▶ **Tasks to complete**:
1. In the contract excerpt, which two statutory provisions give the meaning of a person who "controls" a Purchaser or other holder?
2. Return the passage of the contract excerpt starting at "3.4 Information. In" and ending at "INDEMNIFICATION AND CONTRIBUTION.", copied word for word.
3. For each statement, say yes or no according to the contract excerpt, and quote the words that decide it. (a) Holders of Registrable Securities must supply information reasonably requested by the Company or the managing Underwriter. (b) Under Section 4.1, the Purchasers agree to indemnify the Company. (c) Attorneys are among the persons covered by the Company's indemnification.

▶ **Text section**:

———

3.4 Information. In connection with each registration
hereunder, it shall be a condition to the obligations of the Company to effect
the registration of any Registrable Securities that the holders of Registrable
Securities shall provide such information as may reasonably be requested by the
Company, or the managing Underwriter, if any, in connection with the preparation
of any Registration Statement, including amendments and supplements thereto, in
order to effect the registration of any Registrable Securities under the
Securities Act pursuant to Section 2 and in connection with the Company's
obligation to comply with federal and applicable state securities laws.
4. INDEMNIFICATION AND CONTRIBUTION.
4.1 Indemnification by the Company. The Company agrees to
indemnify and hold harmless each Purchaser and each other holder of Registrable
Securities, and each of their respective officers, employees, affiliates,
directors, partners, members, attorneys and agents, and each person, if any, who
controls a Purchaser and each other holder of Registrable Securities (within the
meaning of Section 15 of the Securities Act or Section 20 of the Exchange Act)

———

▶ **Material provided**:
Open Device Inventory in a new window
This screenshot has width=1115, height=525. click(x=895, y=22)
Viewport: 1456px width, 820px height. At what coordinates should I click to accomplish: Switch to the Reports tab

———

▶ **Per-task answers**:
1. Section 15 of the Securities Act and Section 20 of the Exchange Act.

2.
3.4 Information. In connection with each registration
hereunder, it shall be a condition to the obligations of the Company to effect
the registration of any Registrable Securities that the holders of Registrable
Securities shall provide such information as may reasonably be requested by the
Company, or the managing Underwriter, if any, in connection with the preparation
of any Registration Statement, including amendments and supplements thereto, in
order to effect the registration of any Registrable Securities under the
Securities Act pursuant to Section 2 and in connection with the Company's
obligation to comply with federal and applicable state securities laws.
4. INDEMNIFICATION AND CONTRIBUTION.

3.
(a) Yes: "the holders of Registrable Securities shall provide such information as may reasonably be requested by the Company, or the managing Underwriter, if any"
(b) No: "The Company agrees to indemnify and hold harmless each Purchaser and each other holder of Registrable Securities"
(c) Yes: "directors, partners, members, attorneys and agents"